どっこい生きてる (Dokkoi ikiteru)

Director Tadashi Imai
Cast Chôjûrô Kawarasaki, Kan’emon Nakamura, Isao Kimura
Screenplay Hisaya Iwasa | Cinematography Yoshio Miyajima
1951 | Japan | 35mm print courtesy The Japan Foundation Film Library | approx. 103 min. | In Japanese with English subtitles

Taking cues from the Italian neo-realists, this hard-hitting socialist drama is a devastating tale of the trials of a poor day-laborer trying to sustain his family. Served as a manifesto of the Independent Production movement after the “red purge” and Toho union struggle of the late 40s, the film stars actors from Zenshin-za theatre troupe (Humanity and Paper Balloons) and was funded by donations collected by recently independent kabuki actors who had also re-committed to keeping the art for the common people. Shot by master cinematographer Yoshio Miyajima (The Human Condition) whose 110th anniversary is this year.

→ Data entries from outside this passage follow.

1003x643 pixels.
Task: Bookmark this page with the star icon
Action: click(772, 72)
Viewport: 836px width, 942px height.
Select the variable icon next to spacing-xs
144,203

STILL I LIVE ON © Dokuritsu Pro.

Reviews

“One of the first major examples of the postwar Italian influence, the direction being patterned after De Sica’s in Bicycle Thieves. The story was persuasively presented, though many felt that Imai’s compromise with the star system inherent in his use of the Communist Party’s Zenshin-za theatrical troupe considerably invalidated his message, even though the ensemble gave the acting a rare unity in style.”